Direktur Jenderal Imigrasi Hendarsam Marantoko menegaskan pihaknya tidak akan memberi ruang bagi warga asing yang mengganggu ketertiban dan keamanan di Indonesia.
"Tindakan deportasi dan penangkalan seumur hidup ini kami harapkan dapat memberi efek jera dan membuat pelaku kejahatan asing lainnya mengurungkan niat untuk berkegiatan di Indonesia," kata Hendarsam dalam keterangannya di Jakarta, Senin.
Para pelaku merupakan bagian dari 210 WNA dari tiga negara yang ditangkap di Batam pada awal Mei 2026. Dari jumlah tersebut, 125 orang merupakan warga negara Vietnam, 82 WNA Tiongkok, dan 1 WNA Myanmar.
Khusus untuk 92 WNA Tiongkok, proses deportasi dilakukan atas permintaan resmi Otoritas Republik Rakyat Tiongkok (RRT) melalui Kementerian Keamanan Publik. Pemerintah Tiongkok memfasilitasi penuh pemulangan ini dengan mengirimkan tim penjemputan khusus dan menanggung seluruh biaya akomodasi serta operasional.
Hendarsam menjelaskan, karena korban dari tindakan para pelaku bukan warga negara Indonesia, proses hukum diserahkan kepada otoritas Tiongkok.
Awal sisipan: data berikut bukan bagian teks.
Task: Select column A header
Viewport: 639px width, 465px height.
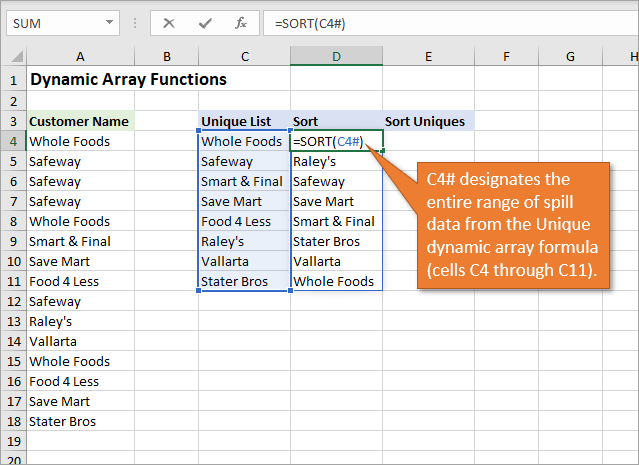Action: 79,56
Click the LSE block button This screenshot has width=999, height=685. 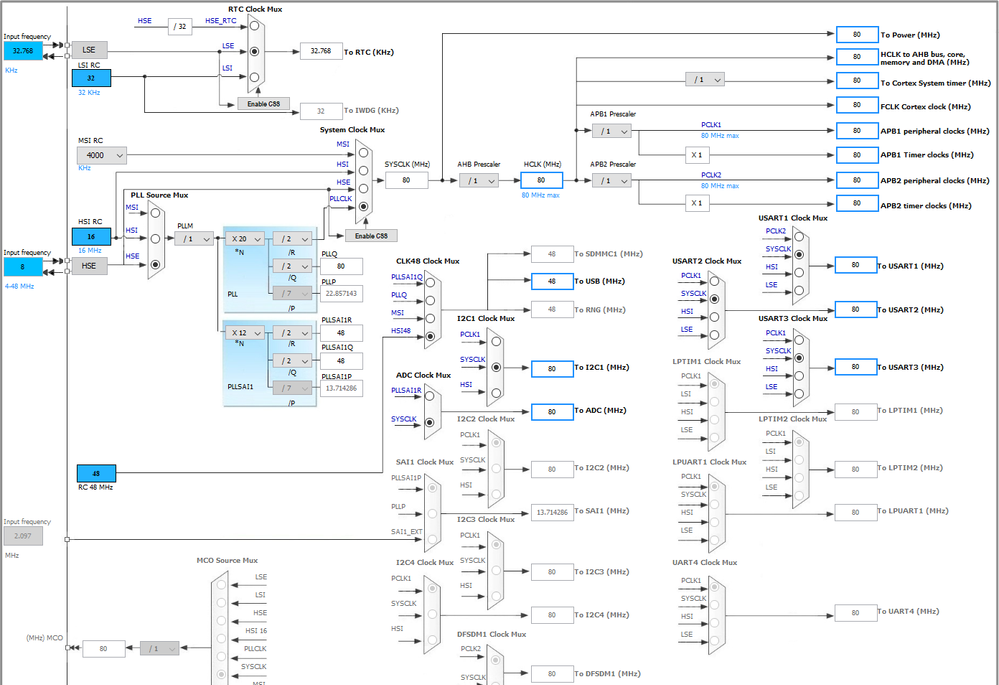89,50
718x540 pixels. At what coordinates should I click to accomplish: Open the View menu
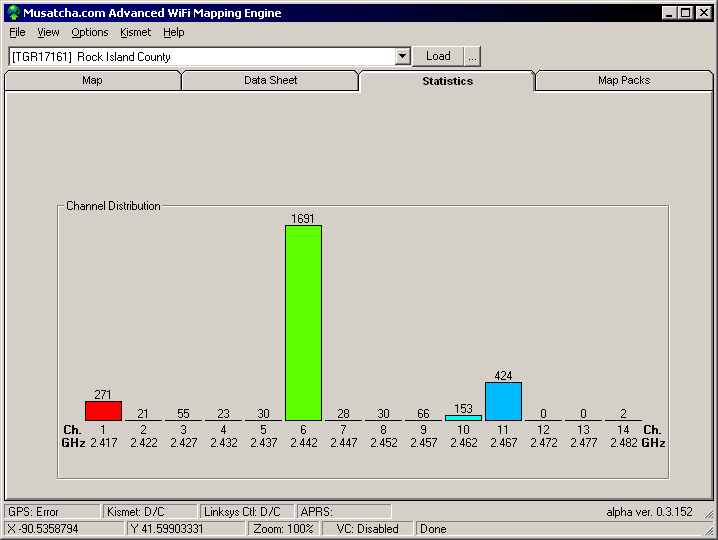pyautogui.click(x=48, y=32)
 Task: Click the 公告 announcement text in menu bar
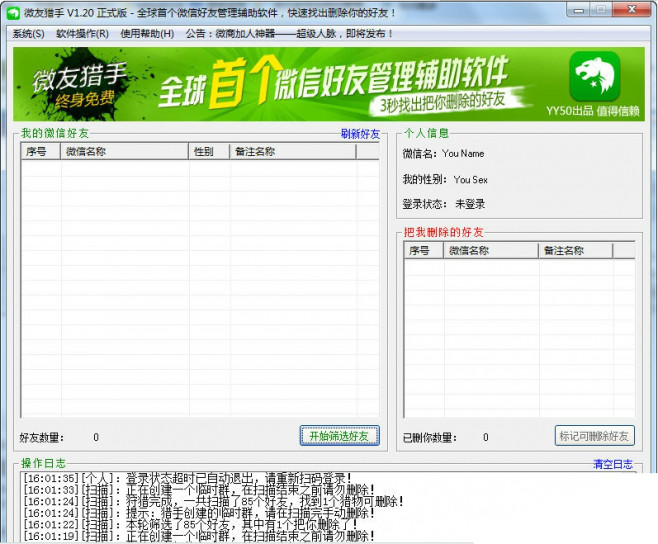pos(290,33)
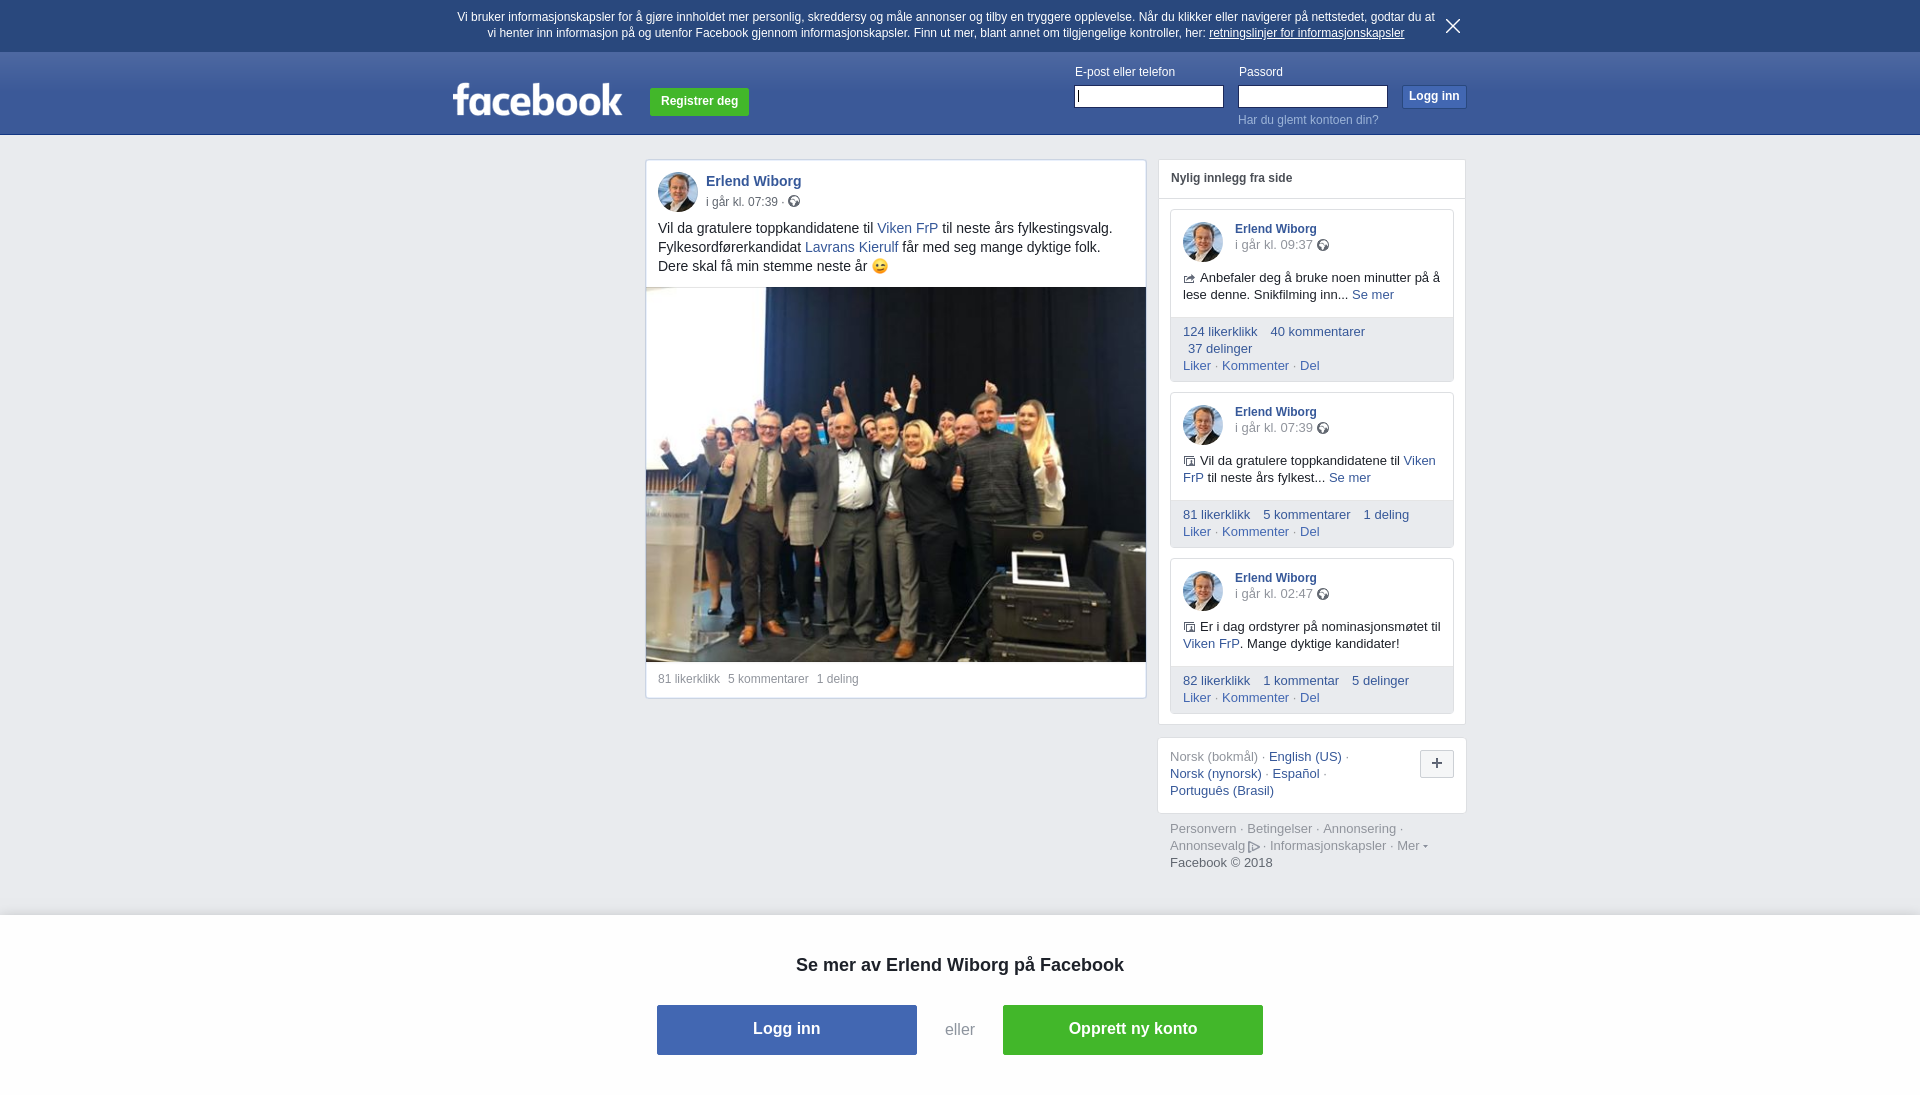The image size is (1920, 1095).
Task: Click the plus button for more languages
Action: 1437,764
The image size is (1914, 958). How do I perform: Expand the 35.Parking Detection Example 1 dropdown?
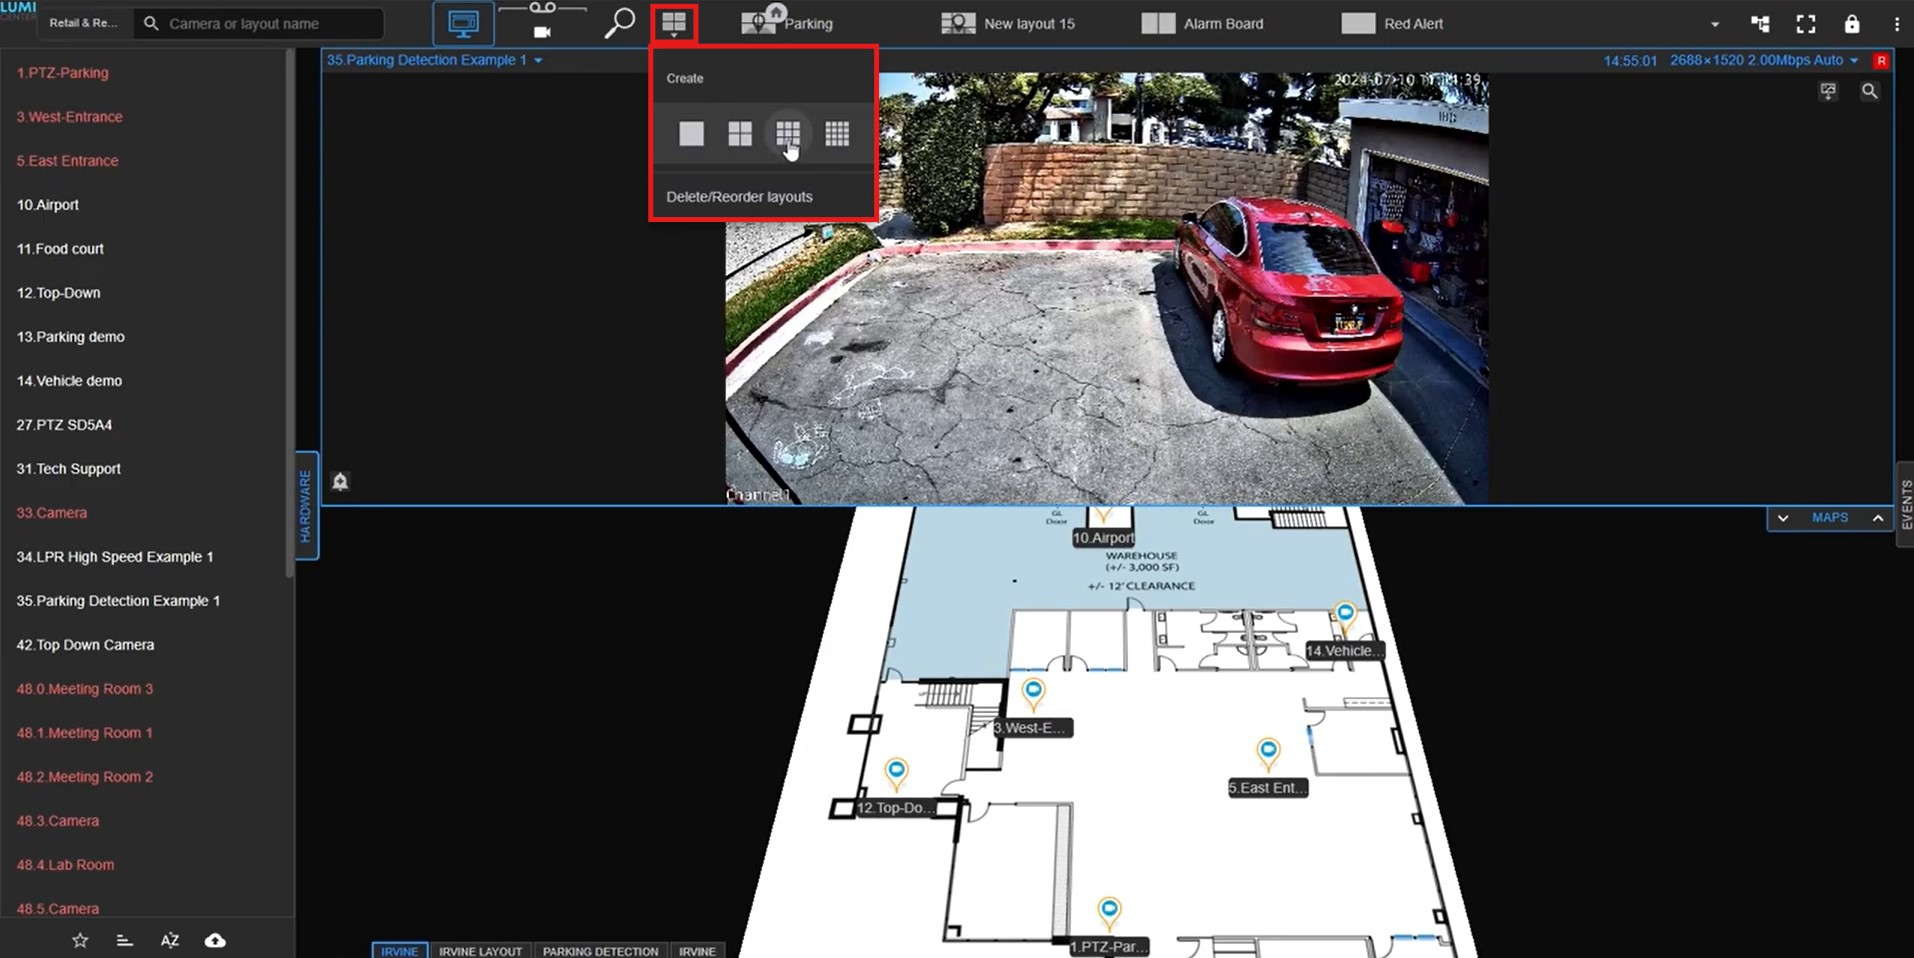[x=538, y=61]
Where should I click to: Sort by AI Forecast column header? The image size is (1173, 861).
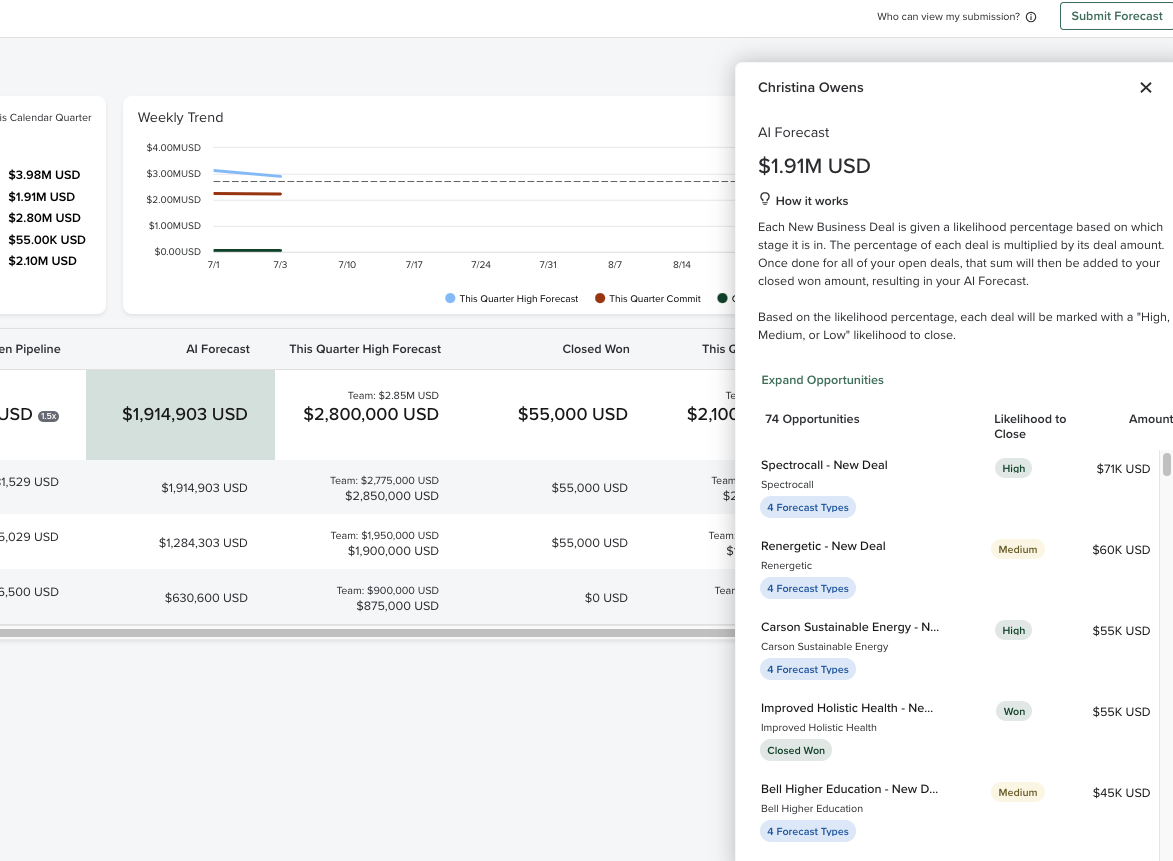coord(218,349)
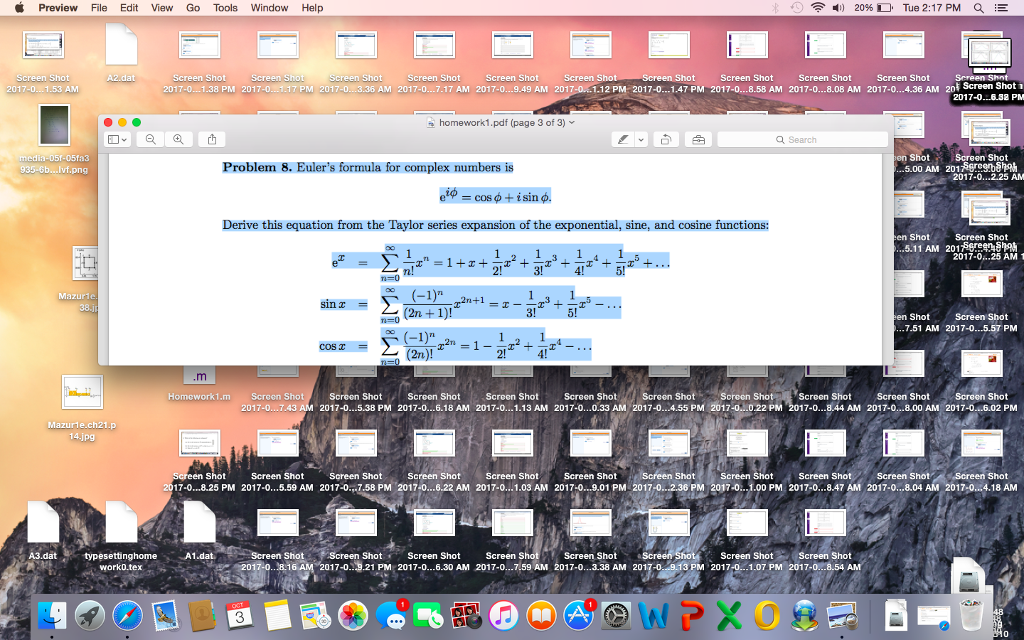
Task: Select the Markup pen tool in Preview's toolbar
Action: pos(623,139)
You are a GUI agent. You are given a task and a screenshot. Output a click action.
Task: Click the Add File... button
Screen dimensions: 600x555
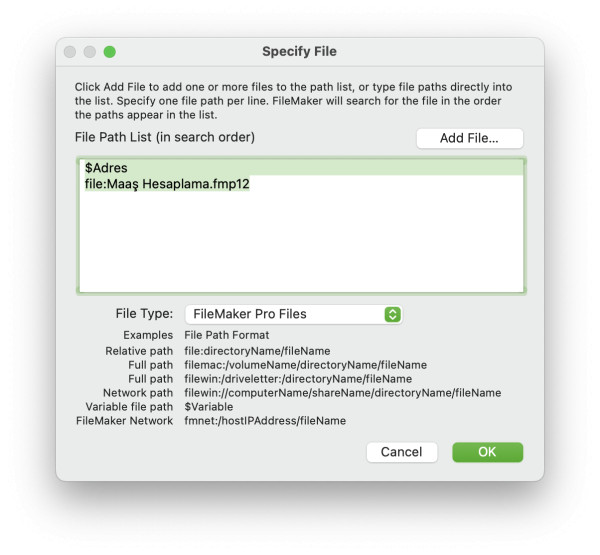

Hal ini agar para pelaku dapat dijatuhi hukuman berat sekaligus biaya peradilan yang timbul dapat ditanggung pihak terkait.
"Kami tidak akan memberikan ruang sedikitpun bagi warga asing yang mengganggu ketertiban dan keamanan di Indonesia," ujarnya menegaskan.
Ia menambahkan, tindakan tegas ini merupakan bagian dari fungsi Imigrasi sebagai penjaga pintu gerbang negara dan pelindung masyarakat. "Ini adalah komitmen kami sejalan dengan semangat Imigrasi untuk rakyat," kata Hendarsam.
Kepala Kantor Imigrasi Soekarno-Hatta, Galih P. Kartika Perdhana, menjelaskan bahwa pihaknya menerapkan standard operating procedure (SOP) kontingensi selama proses pendeportasian. Langkah ini diambil demi menjaga situasi tetap kondusif.
Para WNA Tiongkok diterbangkan ke negara asalnya menggunakan maskapai China Southern Airlines dengan nomor penerbangan CZ2988 tujuan Guangzhou. Deportasi massal ini berlangsung pada Minggu (5/7) melalui Bandara Internasional Soekarno-Hatta.